-- Task material follows --

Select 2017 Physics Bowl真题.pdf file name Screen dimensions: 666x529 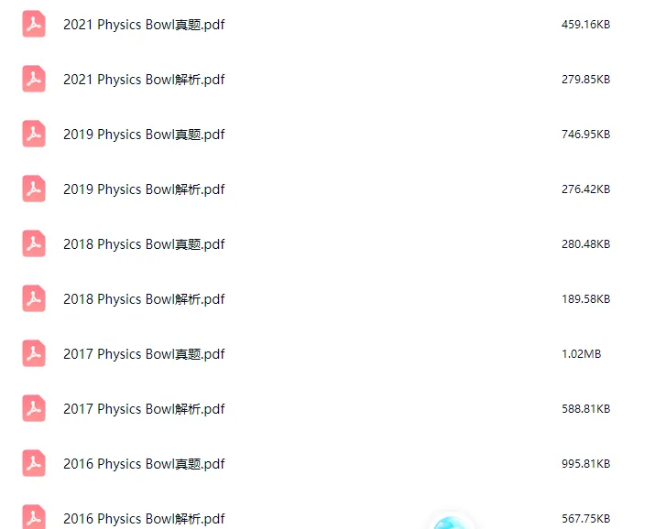click(x=144, y=354)
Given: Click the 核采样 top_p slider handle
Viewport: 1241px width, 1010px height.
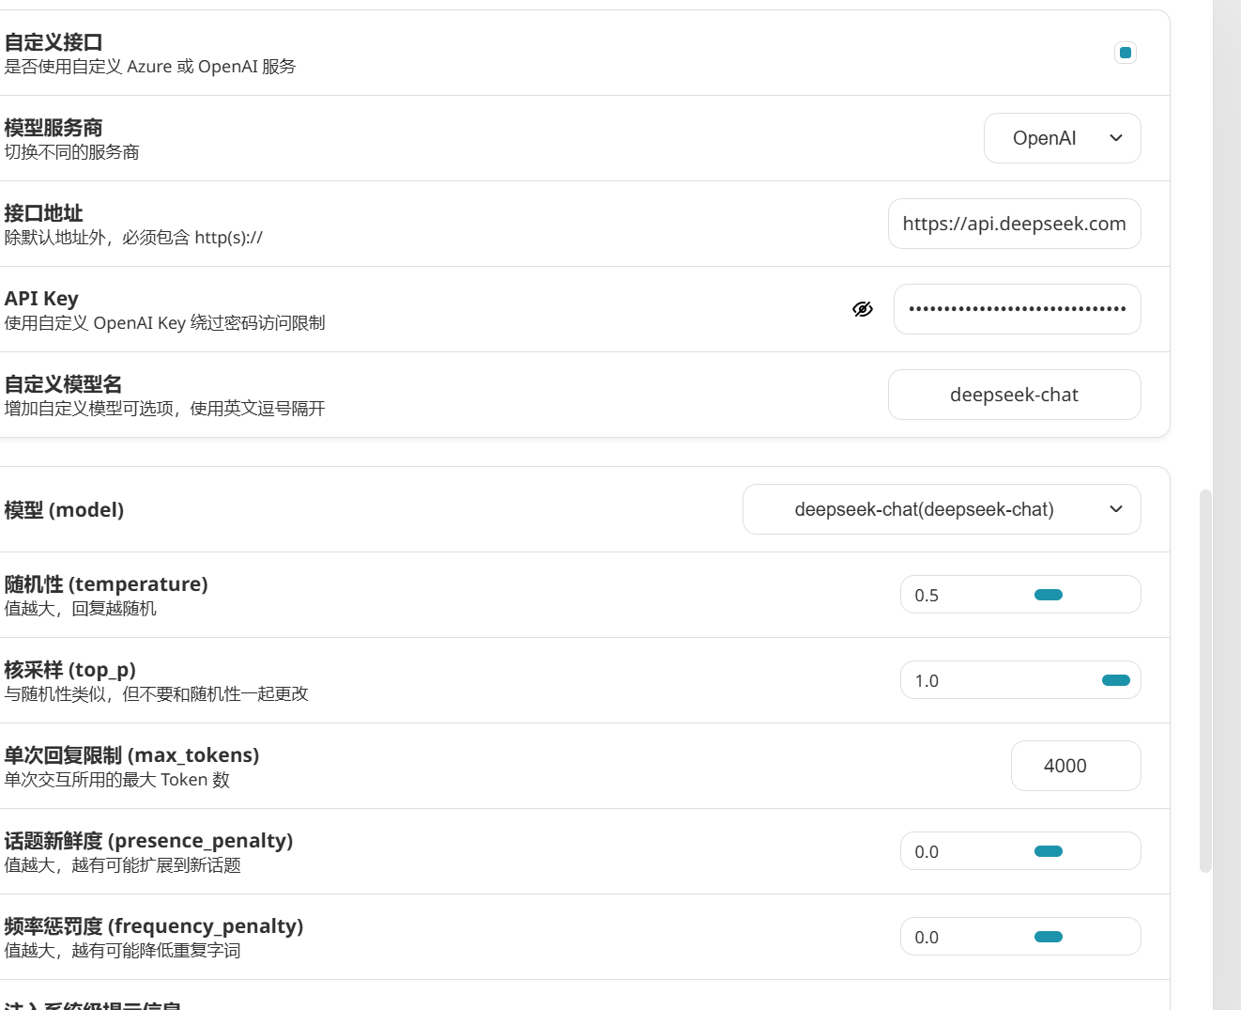Looking at the screenshot, I should click(x=1116, y=680).
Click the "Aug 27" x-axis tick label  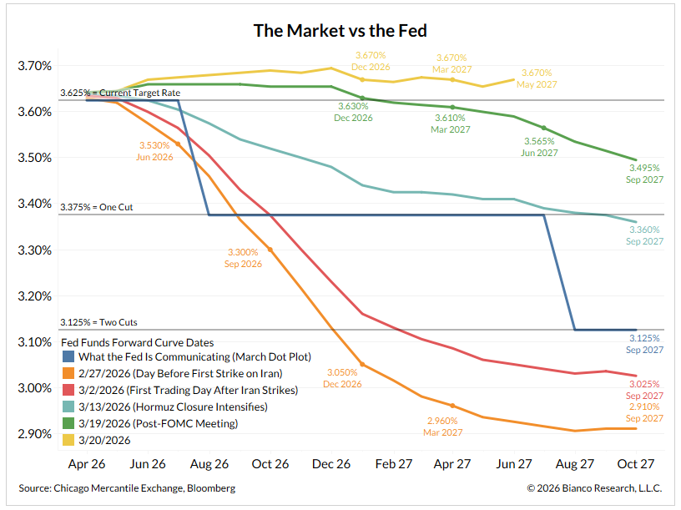[576, 463]
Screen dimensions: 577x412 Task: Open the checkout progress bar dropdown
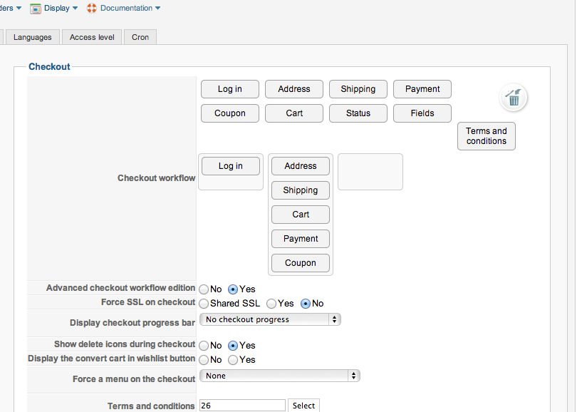(x=270, y=319)
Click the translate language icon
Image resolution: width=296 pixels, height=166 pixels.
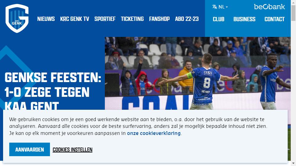tap(215, 7)
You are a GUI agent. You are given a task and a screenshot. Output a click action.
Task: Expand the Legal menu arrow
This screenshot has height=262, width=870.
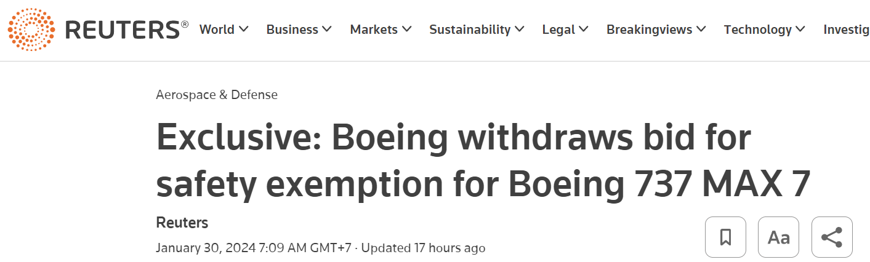[x=583, y=30]
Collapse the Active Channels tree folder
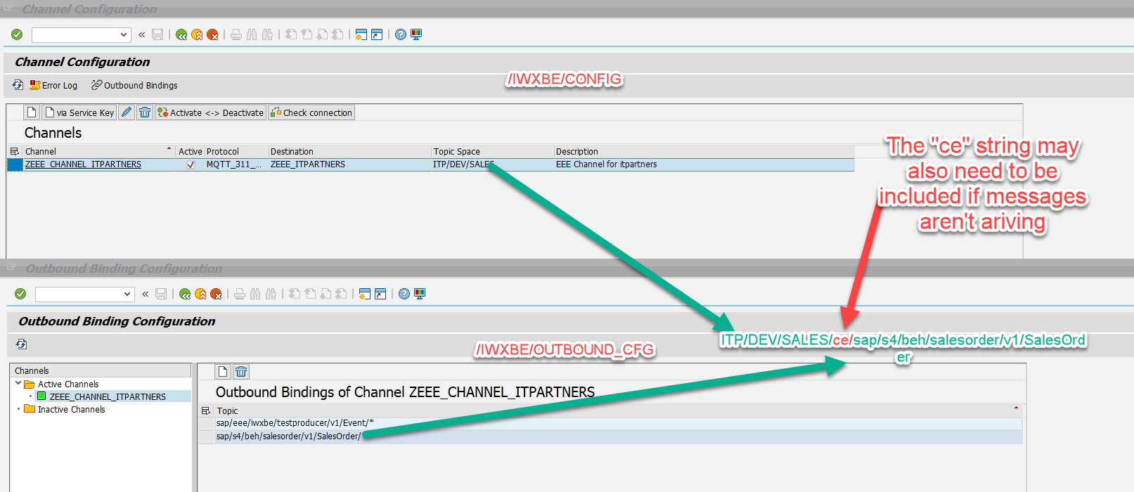Viewport: 1134px width, 492px height. tap(18, 384)
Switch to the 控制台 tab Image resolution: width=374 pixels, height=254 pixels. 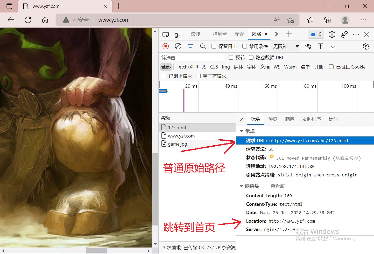click(x=220, y=34)
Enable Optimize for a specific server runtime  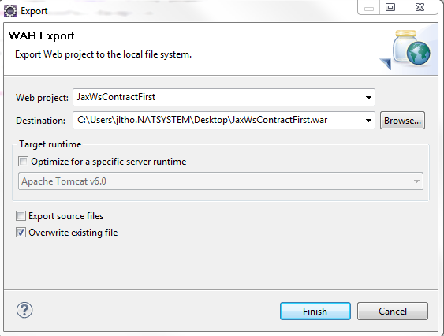click(x=23, y=162)
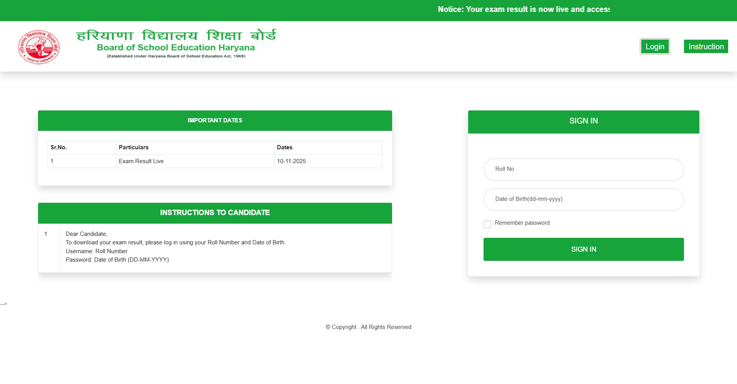Click the Dates column header

pos(285,147)
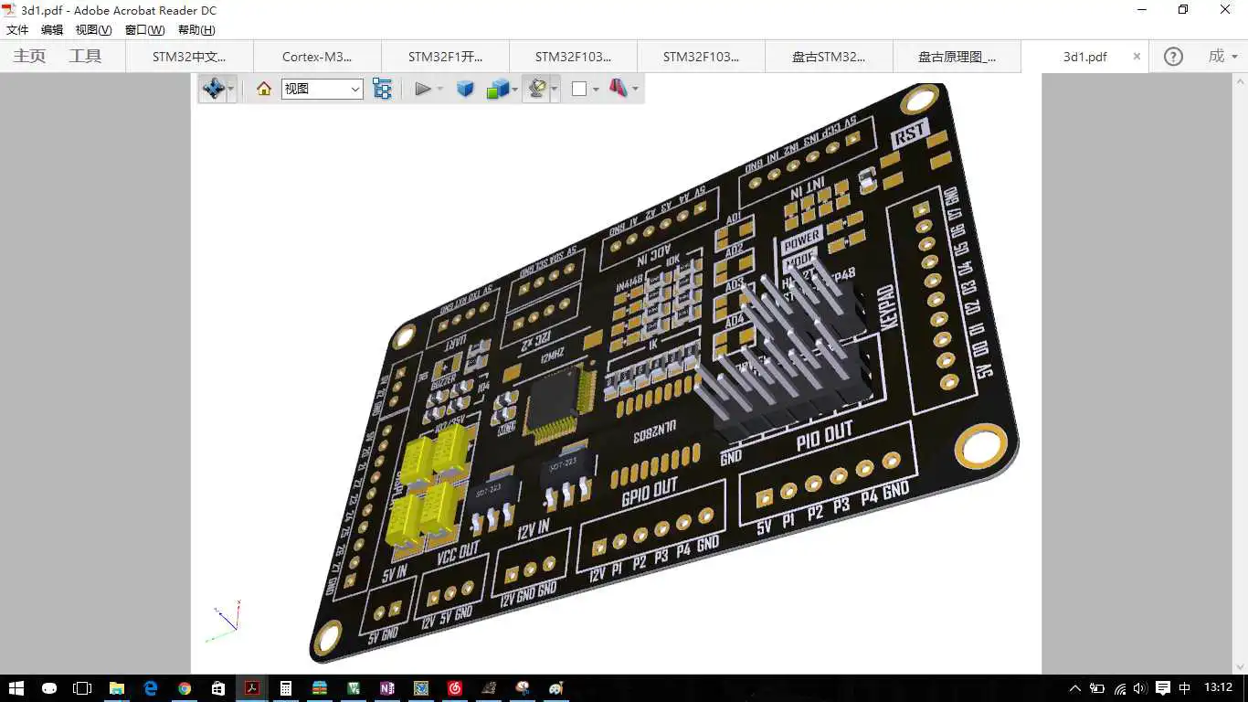The image size is (1248, 702).
Task: Click the Home default view icon
Action: click(264, 89)
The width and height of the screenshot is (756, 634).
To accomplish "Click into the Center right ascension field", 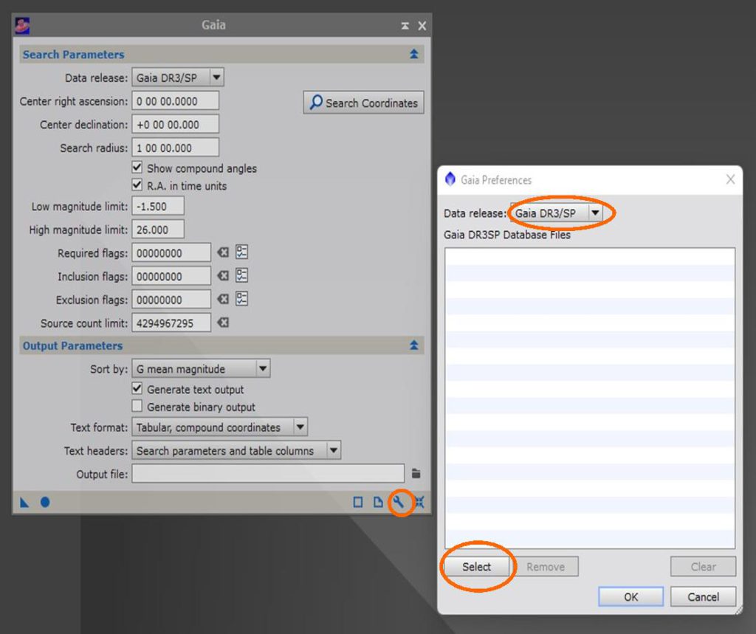I will [x=176, y=101].
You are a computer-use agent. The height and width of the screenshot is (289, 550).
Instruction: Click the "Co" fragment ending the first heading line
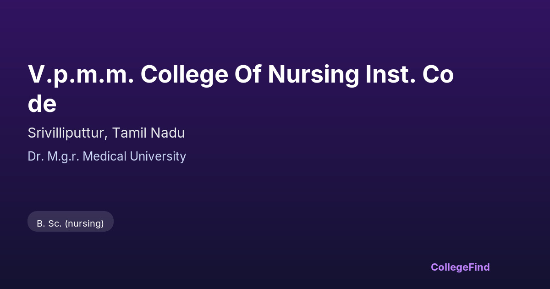438,75
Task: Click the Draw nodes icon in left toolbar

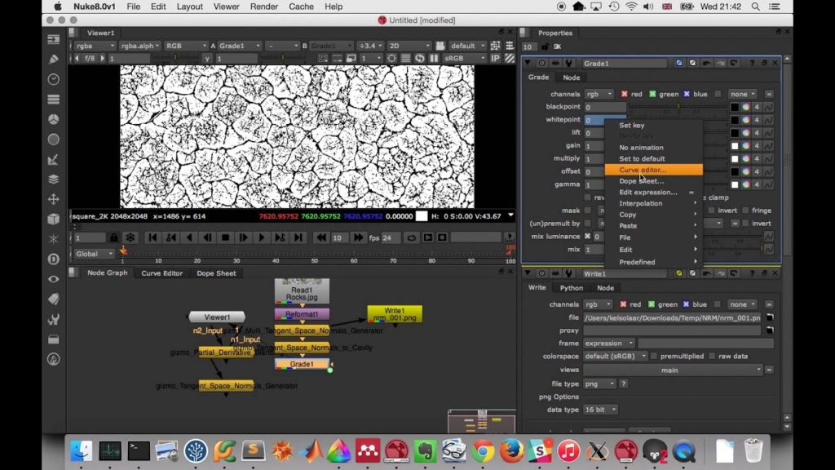Action: [x=54, y=59]
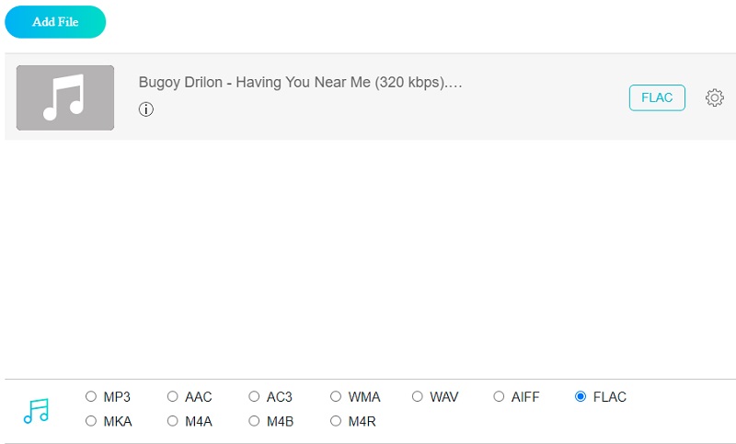
Task: Open the FLAC output format button
Action: 657,97
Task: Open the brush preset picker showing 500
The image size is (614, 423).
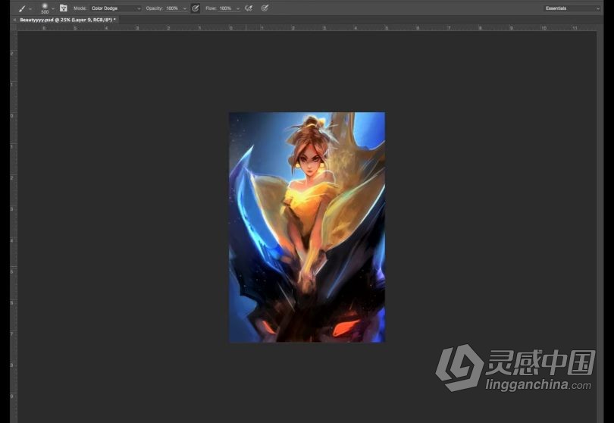Action: click(45, 8)
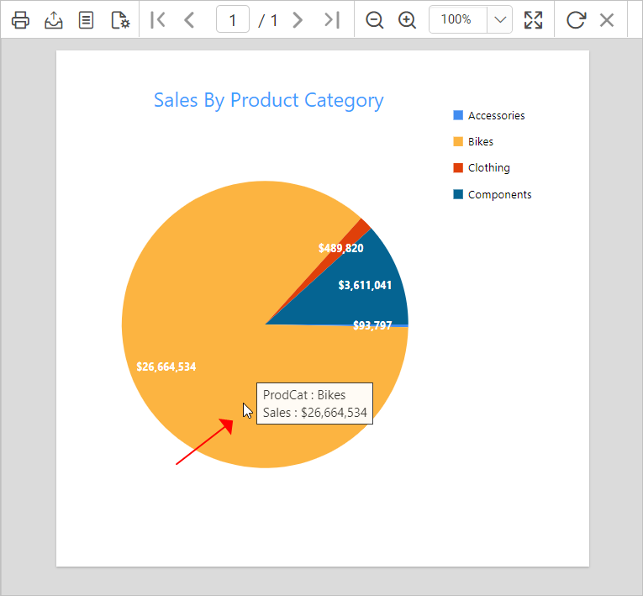This screenshot has height=596, width=643.
Task: Refresh the report
Action: (x=576, y=19)
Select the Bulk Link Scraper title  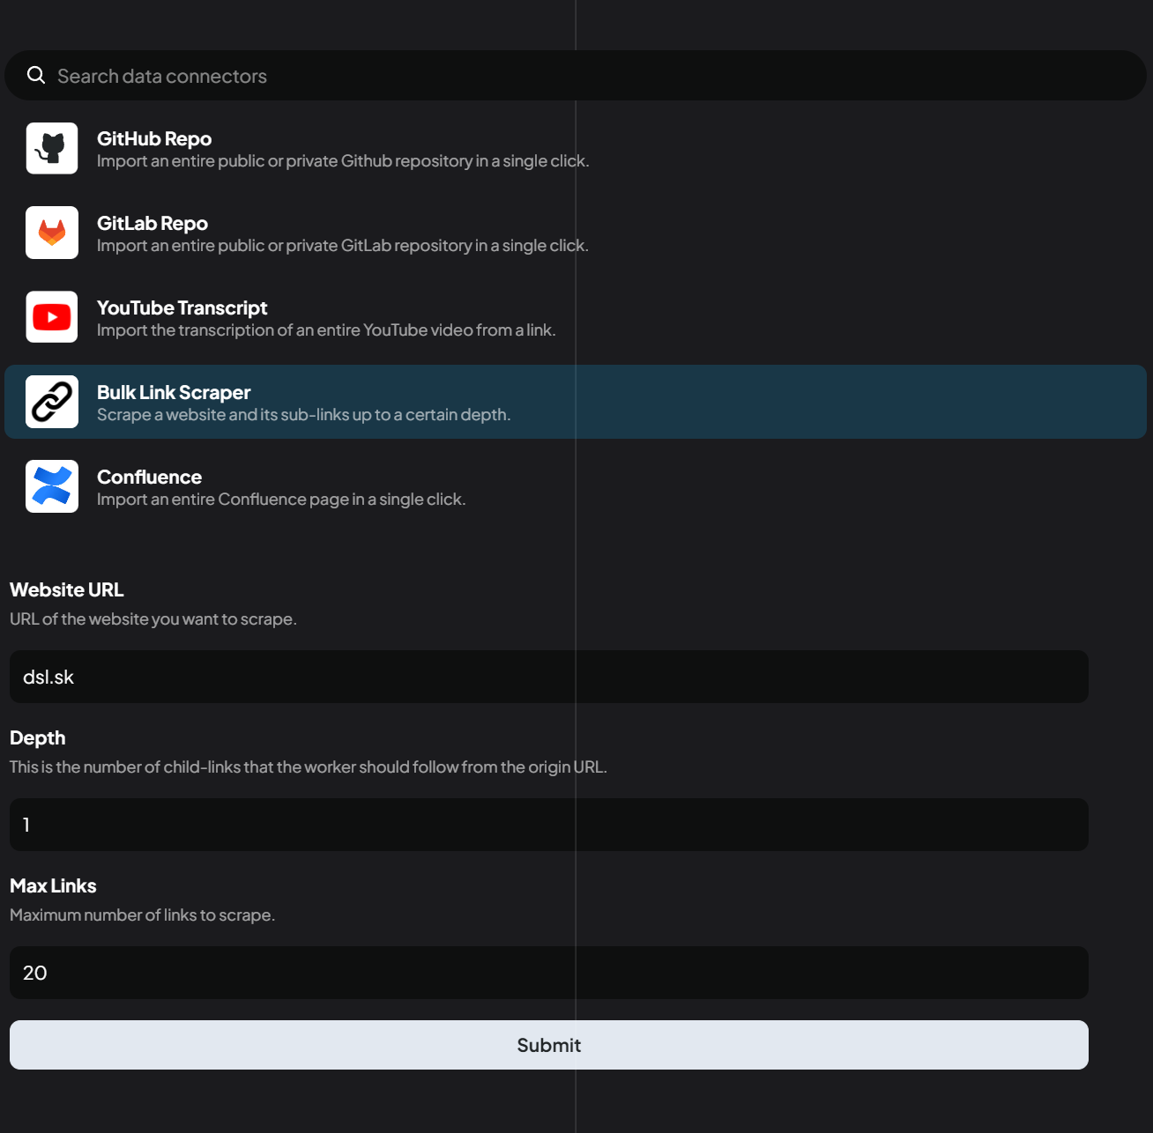[174, 393]
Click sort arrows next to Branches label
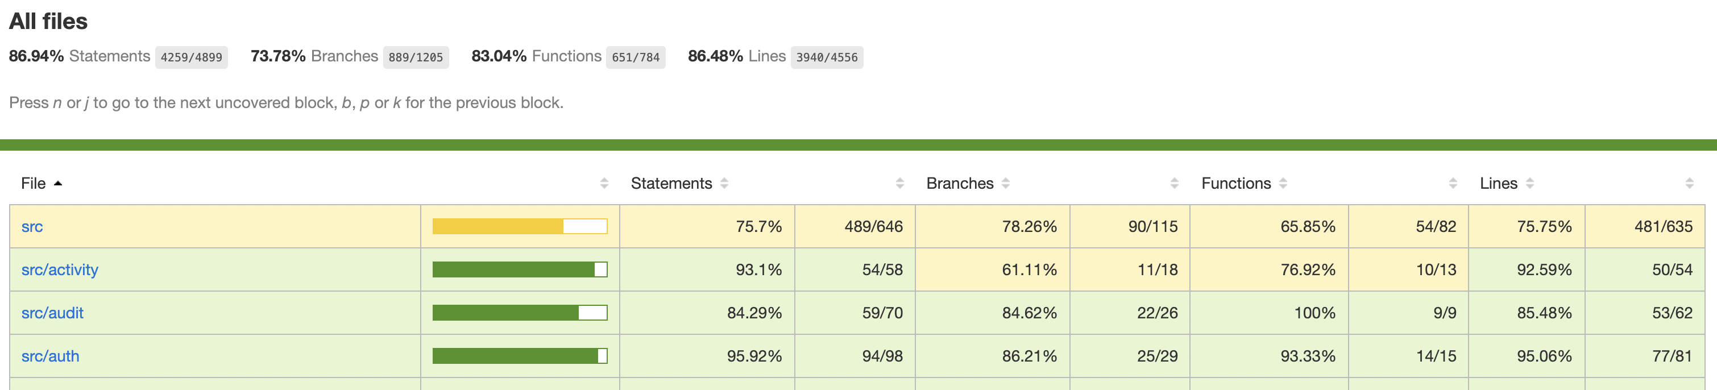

-- Task material concluded --

» Task prompt: Bring together each line above where the string "agent" turns up.

» Answer to the exercise:
You are a GUI agent. You are given a task and a screenshot. Output a click action.
You are a computer-use agent. The height and width of the screenshot is (289, 550).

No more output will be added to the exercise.